Data packet transmission in multipoint-to-multipoint networks (e.g., ad-hoc or mesh networks) is usually arranged by sending one or more data packets. A data packet is often encoded and modulated. Also, a data packet typically includes at least one frame. Each frame is preceded by a preamble. The primary purposes of the preamble include 1) enabling the receiver of the frame to detect the frame on the transmission medium, 2) adjusting the gain of the receiver (e.g., an analog front end (AFE)) and synchronizing the clock so that frame is received when expected. The frame also has a header that carries information helping the receiver to address, demodulate, and decode the frame.

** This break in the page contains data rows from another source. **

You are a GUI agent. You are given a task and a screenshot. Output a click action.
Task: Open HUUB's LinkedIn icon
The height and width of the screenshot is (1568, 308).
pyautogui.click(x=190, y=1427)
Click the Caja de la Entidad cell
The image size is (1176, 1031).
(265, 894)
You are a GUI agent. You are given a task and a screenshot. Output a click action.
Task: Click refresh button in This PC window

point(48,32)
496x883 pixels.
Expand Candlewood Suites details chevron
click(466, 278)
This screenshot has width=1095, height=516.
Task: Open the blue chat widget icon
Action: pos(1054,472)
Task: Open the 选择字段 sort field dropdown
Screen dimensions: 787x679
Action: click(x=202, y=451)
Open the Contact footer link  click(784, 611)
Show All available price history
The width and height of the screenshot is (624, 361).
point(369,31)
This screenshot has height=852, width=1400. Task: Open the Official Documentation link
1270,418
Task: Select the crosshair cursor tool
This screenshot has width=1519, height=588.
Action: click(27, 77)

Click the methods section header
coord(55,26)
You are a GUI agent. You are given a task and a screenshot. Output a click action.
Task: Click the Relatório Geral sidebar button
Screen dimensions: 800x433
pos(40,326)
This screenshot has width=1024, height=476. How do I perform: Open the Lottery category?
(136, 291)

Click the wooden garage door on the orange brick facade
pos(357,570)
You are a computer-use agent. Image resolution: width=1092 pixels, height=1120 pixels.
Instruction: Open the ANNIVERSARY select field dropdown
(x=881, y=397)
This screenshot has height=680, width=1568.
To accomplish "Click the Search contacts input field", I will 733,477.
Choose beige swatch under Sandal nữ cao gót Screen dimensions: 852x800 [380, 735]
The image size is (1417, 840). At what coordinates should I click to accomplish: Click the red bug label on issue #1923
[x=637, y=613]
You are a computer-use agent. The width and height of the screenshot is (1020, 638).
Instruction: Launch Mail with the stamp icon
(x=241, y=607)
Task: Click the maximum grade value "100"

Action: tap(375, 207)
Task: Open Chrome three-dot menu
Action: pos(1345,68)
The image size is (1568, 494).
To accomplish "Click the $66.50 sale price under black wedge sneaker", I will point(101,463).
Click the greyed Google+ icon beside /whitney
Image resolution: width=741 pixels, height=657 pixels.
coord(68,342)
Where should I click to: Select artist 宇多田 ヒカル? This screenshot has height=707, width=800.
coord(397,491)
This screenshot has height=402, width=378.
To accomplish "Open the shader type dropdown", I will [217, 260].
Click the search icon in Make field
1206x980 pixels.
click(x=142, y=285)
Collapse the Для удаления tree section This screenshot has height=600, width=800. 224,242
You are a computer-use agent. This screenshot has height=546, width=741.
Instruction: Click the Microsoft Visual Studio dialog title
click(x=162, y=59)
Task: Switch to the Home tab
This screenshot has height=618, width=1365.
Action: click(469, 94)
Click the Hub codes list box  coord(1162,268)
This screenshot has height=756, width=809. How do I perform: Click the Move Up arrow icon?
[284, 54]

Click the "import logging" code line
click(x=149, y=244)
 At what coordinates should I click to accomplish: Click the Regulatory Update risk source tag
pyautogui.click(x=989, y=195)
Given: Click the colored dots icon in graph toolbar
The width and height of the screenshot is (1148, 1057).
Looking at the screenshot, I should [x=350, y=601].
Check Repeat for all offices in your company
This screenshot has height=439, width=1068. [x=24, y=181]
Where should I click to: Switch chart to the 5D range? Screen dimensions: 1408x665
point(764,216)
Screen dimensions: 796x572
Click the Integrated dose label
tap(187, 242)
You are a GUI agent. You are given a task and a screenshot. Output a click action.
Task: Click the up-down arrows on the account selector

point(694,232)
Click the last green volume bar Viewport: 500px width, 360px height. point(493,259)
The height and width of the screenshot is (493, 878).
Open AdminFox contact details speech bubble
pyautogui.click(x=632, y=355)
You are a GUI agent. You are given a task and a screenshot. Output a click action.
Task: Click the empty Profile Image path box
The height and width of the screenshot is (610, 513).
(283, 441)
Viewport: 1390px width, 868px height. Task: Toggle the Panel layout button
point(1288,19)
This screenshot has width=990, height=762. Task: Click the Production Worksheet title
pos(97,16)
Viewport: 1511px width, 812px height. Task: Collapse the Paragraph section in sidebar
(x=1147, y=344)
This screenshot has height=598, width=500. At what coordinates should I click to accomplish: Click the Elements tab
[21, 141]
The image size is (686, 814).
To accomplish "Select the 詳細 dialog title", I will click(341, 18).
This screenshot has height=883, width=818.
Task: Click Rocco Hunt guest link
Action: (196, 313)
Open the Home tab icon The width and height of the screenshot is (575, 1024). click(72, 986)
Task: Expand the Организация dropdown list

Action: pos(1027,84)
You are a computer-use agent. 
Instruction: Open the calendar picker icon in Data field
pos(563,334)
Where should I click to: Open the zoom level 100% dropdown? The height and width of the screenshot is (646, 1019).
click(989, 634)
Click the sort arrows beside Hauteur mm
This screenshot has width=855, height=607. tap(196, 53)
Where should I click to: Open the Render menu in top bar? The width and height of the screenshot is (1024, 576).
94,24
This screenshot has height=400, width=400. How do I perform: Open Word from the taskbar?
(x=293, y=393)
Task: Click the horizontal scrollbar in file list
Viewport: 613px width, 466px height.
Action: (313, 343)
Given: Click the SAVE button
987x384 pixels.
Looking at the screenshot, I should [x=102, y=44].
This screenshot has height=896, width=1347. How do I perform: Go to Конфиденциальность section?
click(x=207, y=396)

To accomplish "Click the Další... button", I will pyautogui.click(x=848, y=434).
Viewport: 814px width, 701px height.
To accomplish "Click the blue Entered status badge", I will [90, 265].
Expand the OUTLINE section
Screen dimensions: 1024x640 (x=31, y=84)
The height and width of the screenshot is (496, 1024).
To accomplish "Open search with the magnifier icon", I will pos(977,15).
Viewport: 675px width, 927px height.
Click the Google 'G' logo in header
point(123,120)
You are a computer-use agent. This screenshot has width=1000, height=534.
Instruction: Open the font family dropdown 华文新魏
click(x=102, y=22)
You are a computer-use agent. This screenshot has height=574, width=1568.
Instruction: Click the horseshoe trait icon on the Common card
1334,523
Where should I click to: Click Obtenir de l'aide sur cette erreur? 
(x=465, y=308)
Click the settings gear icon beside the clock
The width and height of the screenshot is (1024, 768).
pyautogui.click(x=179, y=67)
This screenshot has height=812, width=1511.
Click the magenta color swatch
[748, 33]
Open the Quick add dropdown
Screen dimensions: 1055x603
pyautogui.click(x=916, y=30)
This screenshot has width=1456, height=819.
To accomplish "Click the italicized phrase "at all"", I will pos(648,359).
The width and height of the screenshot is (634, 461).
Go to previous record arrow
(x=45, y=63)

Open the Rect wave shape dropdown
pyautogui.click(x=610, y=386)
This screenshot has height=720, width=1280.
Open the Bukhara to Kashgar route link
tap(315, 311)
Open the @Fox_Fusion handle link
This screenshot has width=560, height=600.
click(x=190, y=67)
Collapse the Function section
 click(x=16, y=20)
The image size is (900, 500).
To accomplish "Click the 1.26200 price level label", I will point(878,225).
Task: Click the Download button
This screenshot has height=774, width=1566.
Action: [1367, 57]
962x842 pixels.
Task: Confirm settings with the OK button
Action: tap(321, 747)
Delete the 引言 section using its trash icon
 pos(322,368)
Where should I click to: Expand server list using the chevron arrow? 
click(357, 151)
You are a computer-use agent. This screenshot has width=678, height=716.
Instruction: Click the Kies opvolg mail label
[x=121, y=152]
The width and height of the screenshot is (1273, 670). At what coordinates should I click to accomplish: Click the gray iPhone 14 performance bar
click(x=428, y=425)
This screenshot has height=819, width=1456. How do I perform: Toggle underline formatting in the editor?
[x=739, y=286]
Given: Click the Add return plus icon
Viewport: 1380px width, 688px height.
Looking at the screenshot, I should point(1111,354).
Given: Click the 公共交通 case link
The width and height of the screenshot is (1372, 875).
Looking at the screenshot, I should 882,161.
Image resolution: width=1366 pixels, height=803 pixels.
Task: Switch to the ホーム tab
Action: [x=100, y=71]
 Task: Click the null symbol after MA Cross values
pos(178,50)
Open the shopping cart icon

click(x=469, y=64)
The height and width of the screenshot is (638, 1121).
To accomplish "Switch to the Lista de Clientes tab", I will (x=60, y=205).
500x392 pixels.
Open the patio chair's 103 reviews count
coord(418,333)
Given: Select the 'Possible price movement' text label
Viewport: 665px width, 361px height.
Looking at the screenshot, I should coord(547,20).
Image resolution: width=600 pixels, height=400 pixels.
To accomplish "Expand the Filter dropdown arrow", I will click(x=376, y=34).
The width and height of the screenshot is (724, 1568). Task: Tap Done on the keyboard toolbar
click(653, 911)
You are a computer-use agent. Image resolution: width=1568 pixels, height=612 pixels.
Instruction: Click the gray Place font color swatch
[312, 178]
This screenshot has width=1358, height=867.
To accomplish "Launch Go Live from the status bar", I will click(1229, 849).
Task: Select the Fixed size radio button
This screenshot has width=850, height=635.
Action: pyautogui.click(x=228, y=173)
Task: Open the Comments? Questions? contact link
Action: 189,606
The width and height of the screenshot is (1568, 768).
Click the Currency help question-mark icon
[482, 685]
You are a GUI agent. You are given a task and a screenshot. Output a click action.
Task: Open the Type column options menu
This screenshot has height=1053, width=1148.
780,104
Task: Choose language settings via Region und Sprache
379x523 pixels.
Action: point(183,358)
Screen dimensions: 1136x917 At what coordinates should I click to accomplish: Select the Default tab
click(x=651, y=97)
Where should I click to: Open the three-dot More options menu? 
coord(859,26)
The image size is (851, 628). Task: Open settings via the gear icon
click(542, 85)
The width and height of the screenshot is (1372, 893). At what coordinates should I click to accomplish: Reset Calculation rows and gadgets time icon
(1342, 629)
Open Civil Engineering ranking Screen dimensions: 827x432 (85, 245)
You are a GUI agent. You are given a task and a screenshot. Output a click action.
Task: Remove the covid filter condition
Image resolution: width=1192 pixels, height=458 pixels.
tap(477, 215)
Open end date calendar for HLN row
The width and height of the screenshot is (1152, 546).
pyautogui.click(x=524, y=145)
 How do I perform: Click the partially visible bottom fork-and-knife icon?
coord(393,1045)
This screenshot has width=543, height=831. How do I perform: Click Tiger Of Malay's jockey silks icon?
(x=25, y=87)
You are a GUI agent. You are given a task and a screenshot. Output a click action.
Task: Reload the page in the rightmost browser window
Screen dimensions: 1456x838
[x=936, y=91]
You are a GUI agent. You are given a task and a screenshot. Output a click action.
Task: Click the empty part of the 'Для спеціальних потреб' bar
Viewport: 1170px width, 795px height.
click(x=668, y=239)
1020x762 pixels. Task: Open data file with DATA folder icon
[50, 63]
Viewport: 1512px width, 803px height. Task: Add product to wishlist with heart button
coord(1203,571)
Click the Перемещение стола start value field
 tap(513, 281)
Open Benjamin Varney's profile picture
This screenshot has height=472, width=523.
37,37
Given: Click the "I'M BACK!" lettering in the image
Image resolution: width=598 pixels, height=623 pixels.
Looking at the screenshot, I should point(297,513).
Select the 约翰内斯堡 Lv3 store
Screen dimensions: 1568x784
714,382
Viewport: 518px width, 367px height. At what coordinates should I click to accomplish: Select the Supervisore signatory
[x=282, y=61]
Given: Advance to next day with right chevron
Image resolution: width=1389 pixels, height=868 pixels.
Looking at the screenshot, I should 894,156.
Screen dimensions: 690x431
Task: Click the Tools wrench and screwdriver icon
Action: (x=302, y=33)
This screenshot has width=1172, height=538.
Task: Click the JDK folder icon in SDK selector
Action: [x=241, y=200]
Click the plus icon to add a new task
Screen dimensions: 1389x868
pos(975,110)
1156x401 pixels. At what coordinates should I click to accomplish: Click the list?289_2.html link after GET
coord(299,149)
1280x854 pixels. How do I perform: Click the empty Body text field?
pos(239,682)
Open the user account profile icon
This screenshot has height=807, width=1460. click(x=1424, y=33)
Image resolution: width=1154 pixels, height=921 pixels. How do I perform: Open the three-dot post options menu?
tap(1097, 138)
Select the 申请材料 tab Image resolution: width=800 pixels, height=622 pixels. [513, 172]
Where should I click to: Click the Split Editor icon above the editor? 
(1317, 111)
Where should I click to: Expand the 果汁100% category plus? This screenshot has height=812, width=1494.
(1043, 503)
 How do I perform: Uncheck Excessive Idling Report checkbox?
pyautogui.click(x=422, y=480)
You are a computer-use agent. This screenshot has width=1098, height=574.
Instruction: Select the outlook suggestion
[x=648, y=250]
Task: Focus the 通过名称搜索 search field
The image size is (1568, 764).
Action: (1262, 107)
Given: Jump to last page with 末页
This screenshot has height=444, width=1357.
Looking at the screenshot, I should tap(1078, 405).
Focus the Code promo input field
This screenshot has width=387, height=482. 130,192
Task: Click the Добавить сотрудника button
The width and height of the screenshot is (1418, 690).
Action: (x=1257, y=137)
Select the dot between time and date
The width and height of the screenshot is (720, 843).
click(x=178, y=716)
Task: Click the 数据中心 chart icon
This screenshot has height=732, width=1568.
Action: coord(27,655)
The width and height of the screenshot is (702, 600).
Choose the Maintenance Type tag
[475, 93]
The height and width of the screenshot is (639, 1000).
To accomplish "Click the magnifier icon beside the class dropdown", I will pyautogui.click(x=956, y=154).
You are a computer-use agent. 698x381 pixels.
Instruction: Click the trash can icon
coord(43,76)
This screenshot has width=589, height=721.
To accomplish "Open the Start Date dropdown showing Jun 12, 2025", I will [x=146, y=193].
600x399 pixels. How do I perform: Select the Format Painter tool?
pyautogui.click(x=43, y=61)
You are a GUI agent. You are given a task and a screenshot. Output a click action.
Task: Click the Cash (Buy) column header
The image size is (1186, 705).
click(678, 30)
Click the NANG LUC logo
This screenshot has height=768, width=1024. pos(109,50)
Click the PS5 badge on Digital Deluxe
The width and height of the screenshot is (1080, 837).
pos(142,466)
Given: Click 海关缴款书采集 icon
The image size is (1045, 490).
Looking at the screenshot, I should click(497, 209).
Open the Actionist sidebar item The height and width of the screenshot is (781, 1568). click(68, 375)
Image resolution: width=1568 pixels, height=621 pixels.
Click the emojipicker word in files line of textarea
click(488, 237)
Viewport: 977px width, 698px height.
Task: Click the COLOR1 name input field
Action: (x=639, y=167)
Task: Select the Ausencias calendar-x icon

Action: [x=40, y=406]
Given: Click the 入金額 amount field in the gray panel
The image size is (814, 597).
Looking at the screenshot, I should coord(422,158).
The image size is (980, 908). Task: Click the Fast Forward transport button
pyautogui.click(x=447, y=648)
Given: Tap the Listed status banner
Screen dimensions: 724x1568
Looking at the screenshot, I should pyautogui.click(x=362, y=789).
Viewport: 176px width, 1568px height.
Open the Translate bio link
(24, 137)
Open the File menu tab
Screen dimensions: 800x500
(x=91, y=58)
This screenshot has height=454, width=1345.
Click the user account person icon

Because of their ubiquitous nature, powerlines are increasing in popularity as a transmission medium for many networks. Unfortunately, powerlines are a notoriously noisy medium for data communications. Noise disturbs all parts of the data packet, including the preamble. If the noise erases or significantly damages the preamble or its parts, the entire data packet is usually lost. It is common for impulse noise, both instantaneous and repetitive, to damage the preamble enough to lose the packet. With regard to packet loss, repetitive impulse noise is the most insidious, because retransmission of the packet may not be sufficient to recover from the packet loss.
The conventional approaches to improve robustness of the preamble are typically effective for stationary noise (e.g., white Gaussian noise, WGN). The signals used in the preamble are selected to have high autocorrelation characteristics; thus, they could be recognized in the presence of a high amount of stationary noise.
So, conventional approaches to improve robustness of the preamble are ineffective for noisy communication media, like powerlines, that are characterized by non-stationary noise (e.g., impulse noise) rather than stationary noise.